Document excerpt:
▬▬▬

Capital and Development: Coping with the Carry Trade

Jayati Ghosh

Once again, emerging markets have become the (often unwilling) “beneficiaries” of a surge in private capital flows. Once again, this is not really being used within most receiving economies, since they continue to add to their external reserves. And once again, this is creating additional and often complicated problems of macroeconomic management, with conflicts between different domestic goals.

Some of this renewed capital inflow relates to the perceptions of private investors about better long term economic growth prospects in countries like China, India, Brazil and so on. But much of this is simply what is known as the “carry-trade”, which is essentially the attempt to benefit from different rates of return on assets in different currencies.

This is not a new tendency – for example, in the late 1990s, the Japanese yen carry trade (which was based on interest rate arbitrage) caused significant exchange rate movements that affected its trade partners adversely. Today’s basic source of the carry trade is the US economy. This results from the very loose monetary policy that was part of the stimulus package, with low interest rates, easy credit policies and “quantitative easing” (which is the current euphemism for deficit financing in the form of money creation). These have all provided a significant increase in access to funds at very low nominal interest rates that are actually negative in real terms, because they are well below expected inflation.

▬▬▬

Questions on the material:
**1.** Quote the carry trade article word for word, starting with "Some of this" and going on through "in different currencies.".
**2.** Pick up the carry trade article after its final sentence and keep writing it.

Data segment:
▬▬▬

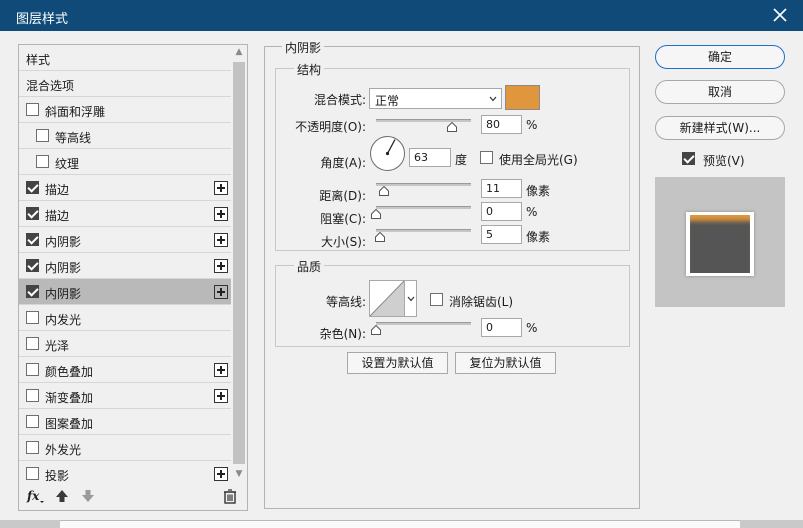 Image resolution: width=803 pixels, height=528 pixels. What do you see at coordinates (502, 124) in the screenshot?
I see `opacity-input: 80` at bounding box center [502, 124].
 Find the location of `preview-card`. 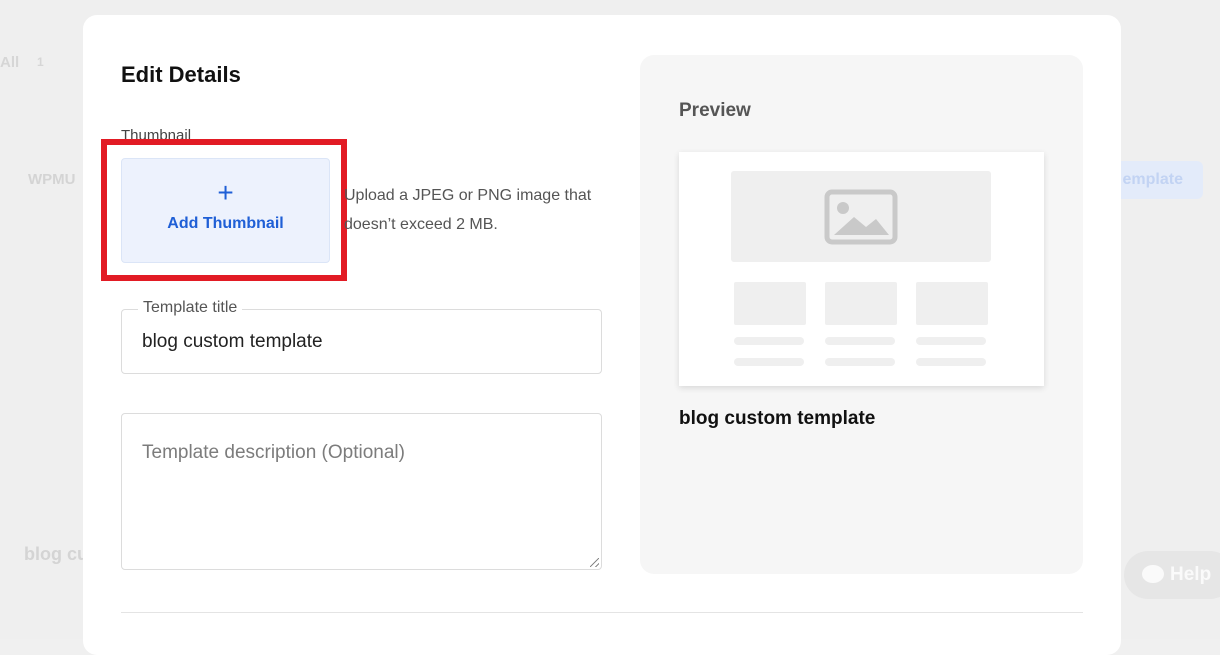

▬▬▬

Responses by item number:
**1.**
Some of this renewed capital inflow relates to the perceptions of private investors about better long term economic growth prospects in countries like China, India, Brazil and so on. But much of this is simply what is known as the “carry-trade”, which is essentially the attempt to benefit from different rates of return on assets in different currencies.

**2.**
As a result, the big players in international capital markets – banks, mutual funds, hedge funds and the like – have renewed risk appetite and are making forays into emerging markets (mostly through portfolio flows) as well as into commodity markets (mostly in the futures markets). In the past one year there has been a near doubling of net private capital flows into emerging markets.

As usual, the money does not flow to countries that really need it. So countries with balance of payments problems and a tight foreign exchange constraint – such as Pakistan or Sri Lanka, for example – are still forced to go to the IMF and undergo strenuous pro-cyclical adjustment measures. Instead, countries that experienced less impact of the global crisis, or recovered relatively quickly, and have good growth prospects and fewer current balance of payments difficulties, are the ones being favoured. Most of the inflows are in the form of portfolio flows that have contributed significantly to pushing up stock market indices.

This is at best a very mixed blessing. Central banks are being forced to intervene to mop up dollars in order to prevent currencies from going up, and are therefore adding to reserves even when this implies substantial seignorage losses because of interest rate differentials. Despite this, currencies of the recipient countries are appreciating rapidly, hitting exports and damaging export-competing production. Most emerging market currencies (other than China, of course) have appreciated significantly against the US dollar since April 2009.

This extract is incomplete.